Changes in British study minor increase participation

When Jill C. Havens became the British and Colonial/Post-colonial Studies minor program director in 2005, three students were enrolled in the program. Because of recent changes, the award-winning minor now boasts 11 students as declared minors.

Havens said some key changes were made to the minor – one course was eliminated in favor of other areas of study, transfer credit limitations were eased and course requirements changed to incorporate other departments around the university.

This year alone, the number of declared minors has doubled, Havens said. Michael Butler, associate dean of AddRan College of Humanities and Social Sciences, said he was not surprised at all by the number increase.

“The program is very faculty and student-driven, and we hope to see it continue to grow in the future,” Butler said.

Katy Garrison, a British studies minor, said she hasn’t felt a change because she was grandfathered into the original program.

Havens said the changes make the minor more flexible and able to better suit the needs of more students.

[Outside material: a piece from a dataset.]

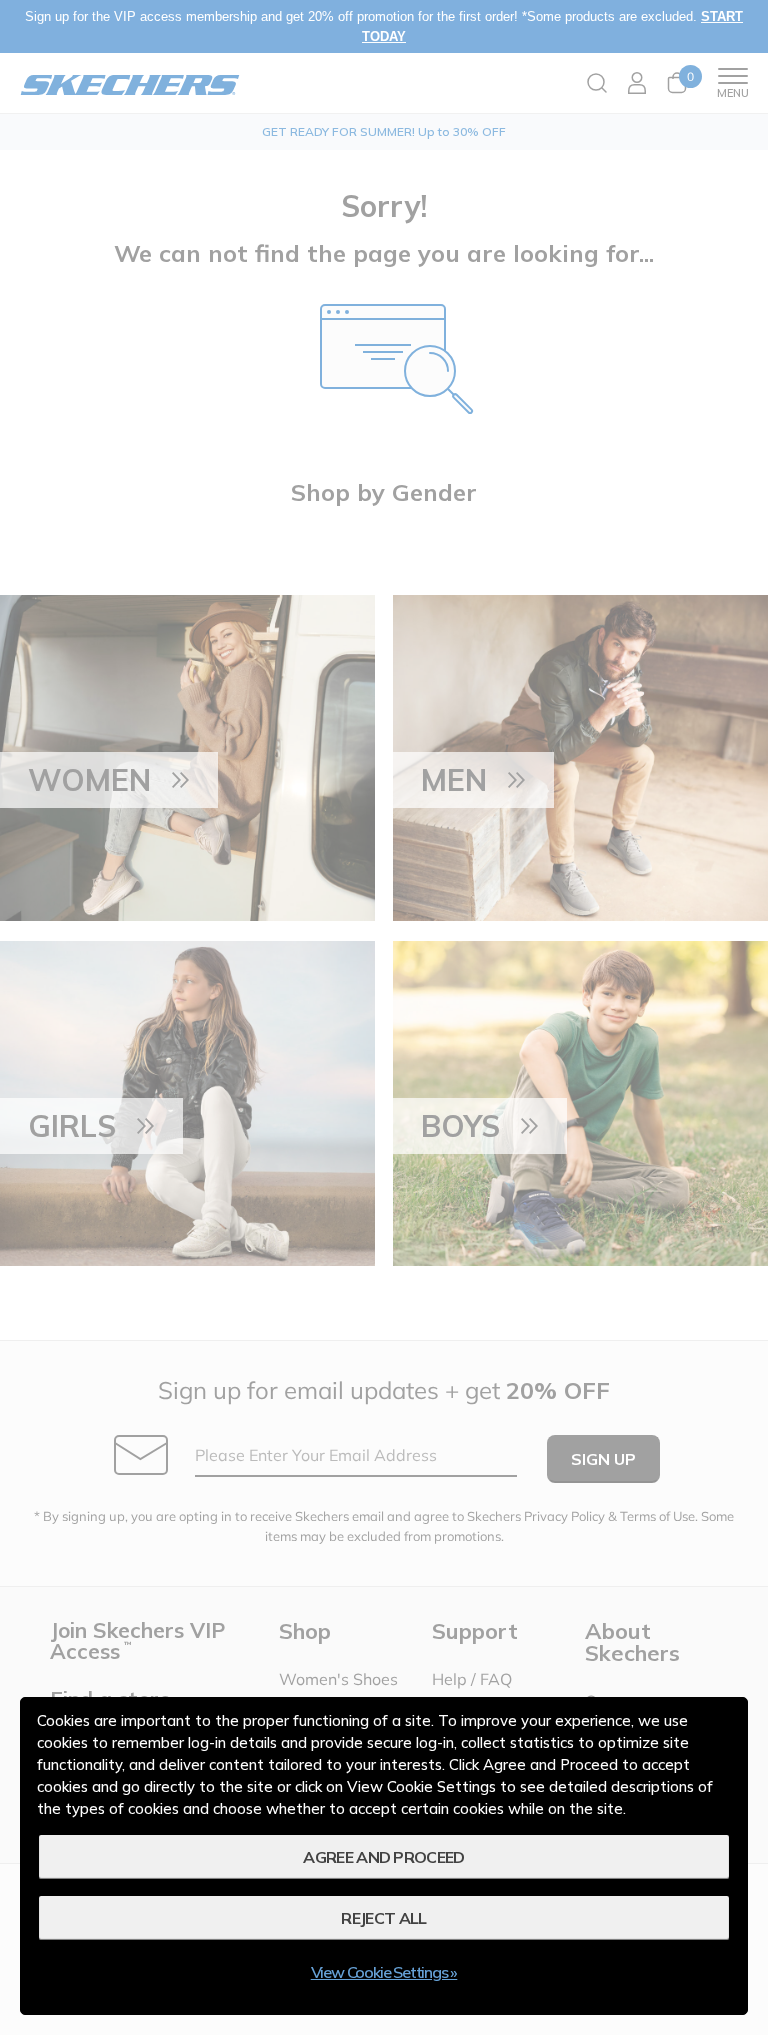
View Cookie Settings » (384, 1972)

Havens said students used to be limited to nine hours of transfer credit from TCU’s London Centre last year. Now, up to 12 hours can be transferred in, and all courses from the London Centre apply to the minor. Other study abroad sites, including the British Isles, Australia and India, will allow courses to transfer and apply toward the program in the future.

“The best part about the program is studying abroad,” Garrison said. “I was in London in 2005 when it was bombed, so it was really scary.”

The London theatre program is one such option that is available for students.

“We’re happy to have students from other departments take our theatre classes in London,” said Harry Parker, chair of the TCU theatre department.

The minor focuses on the culture and history of Great Britain and its former and current colonies, according to the program brochure. Another focal point listed in the brochure is globalization and the impact Great Britain continues to have on the rest of the world.

To emphasize the program’s goals, Havens said the department molded the minor into an interdisciplinary area of study courses from a variety of departments such as art history, journalism and political science.

“(The minor) supports the university’s mission statement and puts emphasis on the global community,” Havens said.

The program’s mission is to provide students with an understanding of Britain’s history and culture in order to boost the understanding of globalization in today’s society, according to its Web site.

Havens said she believes the program now has more visibility, publicity and increased leadership than it did before. Future plans for the British studies minor include more publicity, more student involvement and other events and functions that highlight the focus of the minor, she said.